Let’s start Housing New York


[THEME (waterfall)]

“We need 800,000 units to meet the demand today. What we have right now in the United States and what we have right now in New York City is almost a crisis of absurdity. Hundreds of thousands of renters are at risk, and there is literally no plan. The distress of rent-stabilized buildings is going to be one of the biggest stories for the next 12-18 months.”


[INTRO]

Hi everyone, Kenny Burgos here. I hope you all had a restful Labor Day weekend. I managed to sneak in a little time away with my family, but now we’re back, and there’s plenty to talk about on the housing front this week. 

Before we get into it, I’d like to take a moment to thank City & State for recognizing me as one of New York’s Trailblazers in Building & Real Estate. I’m truly honored to be included among such outstanding peers in the industry. Leaders like Jamey Barbas, New York Commissioner of the Gateway Development Commission, and Adolfo Carrión Jr., New York City’s Deputy Mayor for Housing, Economic Development and Workforce, are doing incredible work to strengthen our city. It’s a privilege to be named alongside them and I look forward to continuing the important work of building a more affordable New York.

Now on to the news.


[01:32] [On the Ballot: Charter Revision Commission]

We kick off this week’s podcast talking about the November election… but not the race for mayor. 

On the ballot will be a series of questions that will impact the future of housing in New York City. If approved, these changes will immediately lower the cost of building new housing in the city. They won’t usher in a wave of new development, but they will slightly shift the current system, leading to a better environment to create new housing in the city. 

This is a very good thing. And members of the city business community recognize this is a good thing. They are reportedly going to put $750,000 behind a media and education campaign to urge voters to back the measures. 

The ballot measures have faced some opposition from City Council members who believe that it will reduce their power over rezoning plans. This is a specific reference to one ballot measure that creates a mechanism for a project to get approval from the mayor and borough president if the City Council rejects the plan. 

Additionally, some unions feel that they have been able to win concessions for their members by working with the City Council and they believe the ballot questions could weaken their power in securing work for their members. 

So far, Mayor Adams and ex-Governor Andrew Cuomo have voiced support for the ballot measures. Democratic nominee Zohran Mamdani has not yet taken a position on the measures. 


[02:51] [The 99-unit building boom explained]

Instead of building big, developers are now building to a very, very specific size: 99 units. 

Recent permit filings show that the new craze is mid-size projects that stop just short of 100 apartments. 

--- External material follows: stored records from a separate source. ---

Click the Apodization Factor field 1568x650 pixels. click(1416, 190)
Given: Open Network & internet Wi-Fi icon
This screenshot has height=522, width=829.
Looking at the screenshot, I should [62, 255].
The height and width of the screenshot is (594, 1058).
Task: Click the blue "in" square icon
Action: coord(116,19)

Why? It’s all about the state’s new 485-x affordable housing program. Unlike the old 421-a incentive, 485-x includes a steep labor mandate: a $40-per-hour minimum wage requirement for any project with 100 or more units. By comparison, the city’s actual minimum wage is $16.50. For many developers, that rule makes large-scale projects financially unworkable, so they’re scaling down.

In the second quarter of this year alone, developers filed 41 projects with between 50 and 99 units, an astounding 116% above the historical average. Eleven of those had exactly 99 units, compared to just five in all of 2023. Over the past four quarters, there have been 28 filings for 99-unit buildings, more than double what we saw in the decade before 485-x passed.

This isn’t just theory — you can see it on the ground. The Diocese of Brooklyn recently filed plans for a 13-story, 99-unit building in Coney Island. In Queens, a developer is planning six separate buildings in Jamaica, each capped at 99 units, for a combined 591 apartments. This is quickly becoming the template for new construction.

Overall, REBNY reports that 424 new building filings came in during Q2, up 43% year-over-year. But here’s the catch: almost all of that growth is in small and mid-sized projects. Only eight buildings with 100 or more units were filed last quarter. To actually meet the city’s housing goal of 500,000 new homes in the next decade, we’d need about 12,500 units per quarter. Right now, we’re falling far short of that target.

It’s a good thing that filings are ticking up. However, 485-x is steering development in an odd and distorted way. Maybe a neighborhood would benefit from more one-bedroom apartments, but the law is leading developers to build more two-bedrooms or three-bedrooms. 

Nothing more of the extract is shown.